We made the mistake of not packing enough baby aspirin on our recent trip. It turns out that aspirin does not come in the same dosage in Singapore. Some trip insurance may help with renewing prescriptions overseas, but you still need to get a prescription from your doctor.
10. What About Our U.S. Home?
Worrying about the possibility of burst pipes or animal infestations in your home while abroad is no fun. Plus it’s not easy to come back for emergencies when you are far away. And it can be equally problematic to come back and make unpleasant discoveries.
When we started, we sought the advice of other snowbirds. Should we keep the heat on throughout the winter (can be expensive) or drain the pipes and completely shut down (can be bad for the appliances)? We’ve tried both. Should you ask someone to check on the house (we always do)? There are many possibilities.
There is no one way to do this, and you’ll have to figure out the most cost-effective, environmentally friendly, and least worrisome way for you. At the end of the day, make your decision and realize that the rest is not in your control.
11. Maintaining Cars While Abroad
We keep our car in an underground garage. To ensure that the battery doesn’t go dead, we have friends occasionally drive it. We have other friends that either take the battery out of their car or buy a gadget that plugs in to keep the battery charged. Others simply accept the fact that the battery will be dead when they return. We are also mindful of the fact that small rodents like to chew on car wires (one reason we have our car driven while we are away).
12. Cell Phone Plans
International data roaming charges can add up quickly. Getting a local SIM card is much more economical and better for local contacts. If you are planning to return to the same country every year, explore options that will allow you to keep your local number.
Before you travel, make sure your cell phone is unlocked (i.e., not tied to your carrier’s service). Alternatively, purchase a phone in your destination country.
Once you change the SIM card to a local one, your phone number and messaging number will change. You’ll need to let your friends and family know the new number. We use WhatsApp, which is tied to our U.S. number no matter where we are.
13. Setting Up Computers And Wi-Fi
Today we are all tethered to our electronic devices, even when we travel. We travel with laptops, phones, and iPads. That means reliable and safe Wi-Fi is important. We have done different things — accessed public Wi-Fi, used a portable Wi-Fi device, and even went to the library. In our current apartment, we had broadband Wi-Fi installed since we will be staying there every year.
Make sure to pack some surge protectors. That way, you only need one converter. If you buy a local surge protector, you’ll need converters for every socket.
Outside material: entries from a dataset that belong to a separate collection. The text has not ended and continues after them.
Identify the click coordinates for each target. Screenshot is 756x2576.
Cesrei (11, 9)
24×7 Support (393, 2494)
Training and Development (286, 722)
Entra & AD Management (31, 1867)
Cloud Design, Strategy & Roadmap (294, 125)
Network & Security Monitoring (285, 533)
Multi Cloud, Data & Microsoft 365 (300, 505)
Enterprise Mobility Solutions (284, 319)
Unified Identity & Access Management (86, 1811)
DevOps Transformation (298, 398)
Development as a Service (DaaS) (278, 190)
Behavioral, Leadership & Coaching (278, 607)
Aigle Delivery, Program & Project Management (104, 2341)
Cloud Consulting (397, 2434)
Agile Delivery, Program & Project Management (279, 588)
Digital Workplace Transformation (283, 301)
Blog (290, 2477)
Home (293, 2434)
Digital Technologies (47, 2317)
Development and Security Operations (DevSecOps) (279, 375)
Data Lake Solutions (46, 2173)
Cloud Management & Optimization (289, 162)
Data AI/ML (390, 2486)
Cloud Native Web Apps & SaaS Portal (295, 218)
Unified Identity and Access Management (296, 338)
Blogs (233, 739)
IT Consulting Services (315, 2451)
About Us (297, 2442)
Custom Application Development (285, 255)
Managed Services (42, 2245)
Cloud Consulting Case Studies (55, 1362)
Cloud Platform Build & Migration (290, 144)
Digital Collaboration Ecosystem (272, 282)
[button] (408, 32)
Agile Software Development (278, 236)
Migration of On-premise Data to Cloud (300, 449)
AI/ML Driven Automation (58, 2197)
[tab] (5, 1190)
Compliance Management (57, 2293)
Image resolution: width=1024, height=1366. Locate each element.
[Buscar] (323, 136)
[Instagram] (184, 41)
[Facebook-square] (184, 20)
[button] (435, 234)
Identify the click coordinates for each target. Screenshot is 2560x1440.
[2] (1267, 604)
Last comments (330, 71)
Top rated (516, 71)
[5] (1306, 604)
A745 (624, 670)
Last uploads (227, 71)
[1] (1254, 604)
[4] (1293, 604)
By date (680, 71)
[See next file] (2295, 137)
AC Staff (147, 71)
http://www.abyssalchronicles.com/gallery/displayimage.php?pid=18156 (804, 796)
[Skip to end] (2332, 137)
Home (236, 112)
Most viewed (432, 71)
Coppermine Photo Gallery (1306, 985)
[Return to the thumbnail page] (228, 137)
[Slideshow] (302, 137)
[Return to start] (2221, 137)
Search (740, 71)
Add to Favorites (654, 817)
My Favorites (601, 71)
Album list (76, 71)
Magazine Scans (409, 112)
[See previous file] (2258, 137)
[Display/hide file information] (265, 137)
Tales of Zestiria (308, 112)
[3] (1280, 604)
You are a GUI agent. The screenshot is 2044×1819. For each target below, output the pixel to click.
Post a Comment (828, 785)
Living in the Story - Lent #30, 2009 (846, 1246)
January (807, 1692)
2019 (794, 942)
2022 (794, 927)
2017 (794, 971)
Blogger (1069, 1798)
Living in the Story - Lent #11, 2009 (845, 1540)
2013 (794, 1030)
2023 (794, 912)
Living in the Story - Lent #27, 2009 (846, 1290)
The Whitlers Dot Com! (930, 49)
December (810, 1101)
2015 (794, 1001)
14. We Love Home Cooked Meals
We don’t like eating out all the time. After the first few weeks, we long for home-cooked meals. We’ve learned to cook a lot of local dishes. At the same time, we’ve also cooked some Jewish specialties in Singapore (with adaptations, since not all the ingredients are easily available).
Pack some of your favorite spices if you are not able to buy them locally. This also works when returning to the U.S. — we bring spices from Singapore. Check the import restrictions for spices, as each country has different rules.
15. When In Singapore, Be A Singaporean
We love being international snowbirds. The major lesson we learned is that we are living in another country — not visiting, not traveling.
When in Singapore, we are Singaporeans. We pack and set up our home base with that in mind. Discovery and curiosity have helped us enjoy this adventure.